We read with interest the work by Fertin et al, who reported the important finding that despite significant associations on univariate analyses, none of the biomarkers B-type natriuretic peptide (BNP), cardiac troponin I (TnI), and C-reactive protein at baseline (serial blood sampling from days 3 to 7) was retained as an independent predictor of left ventricular (LV) remodeling when the ejection fraction was entered into the multivariate model in Remodelage Ventriculaire 2 (REVE-2). In contrast, Hallén et al found that a single-point measurement of TnI 24 or 48 hours after primary angioplasty for those with ST-segment elevation myocardial infarctions in addition to the LV ejection fraction could provide prognostic information on LV remodeling from the results of FX06 in Ischemia and Reperfusion (FIRE). Actually, these results may all be correct, because the times of blood sampling at baseline in the 2 trials were different. However, there existed critical concerns regarding some patients in the gray zone that the 2 models the investigators provided could not explain clearly enough.

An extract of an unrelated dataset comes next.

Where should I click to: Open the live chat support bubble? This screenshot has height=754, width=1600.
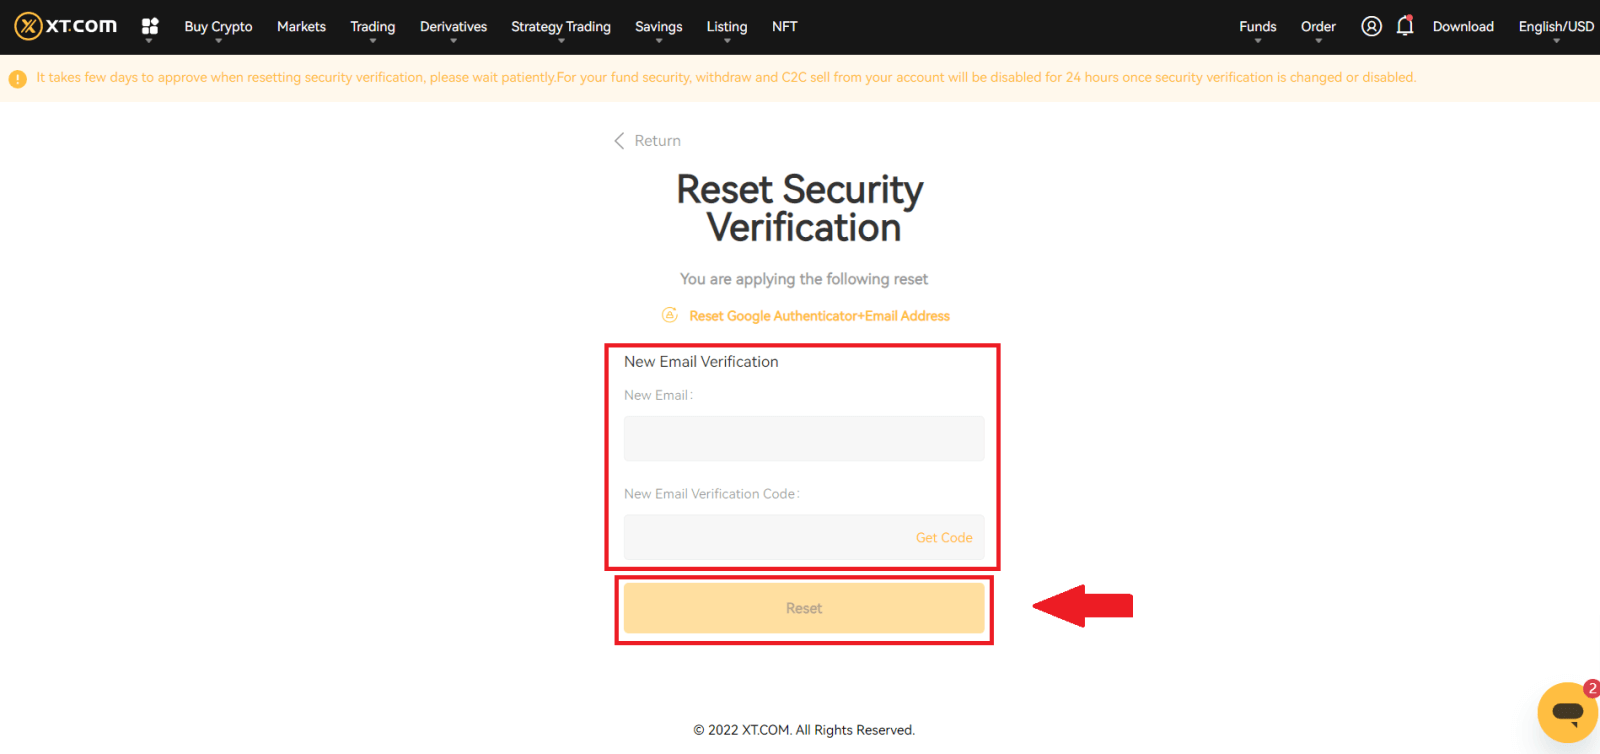(1567, 712)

For example, Hallén et al’s study, most patients with initial ejection fractions <40% who experienced recovered LV ejection fractions (45%) at 3 months had overlapping TnI levels with those with mildly impaired LV systolic function (40% to 45%) and initially high levels of TnI (49.76 ng/ml <TnI <91 ng/ml). Besides, Fertin et al’s study, patients with BNP levels ≥95 pg/ml but TnI levels <0.05 ng/ml at 1 month had higher LV remodeling rates at 1 year than those with BNP levels <95 pg/ml but TnI levels ≥0.05 ng/ml. In our opinion, the rapid decrease in BNP within 1 month after primary angioplasty could be seen as a predictor for patients with initially significant LV dysfunction who recovered later.
As we know, myocardial stunning after myocardial infarction can persist for months. Patients with large myocardial ischemic areas may present with acute LV systolic dysfunction and advanced Killip classification, which are associated with higher BNP and TnI levels during myocardial infarction. Given that they received rapid coronary revascularization (ischemic time <3 hours), most viable myocardium would be saved and cardiac function returned to nearly normal, accompanied by the decrease in BNP. Therefore, we emphasize the prognostic value of the decrease in BNP <1 month after primary angioplasty, which may provide additional information regarding future LV remodeling rather than a single value of BNP or TnI for patients in this category.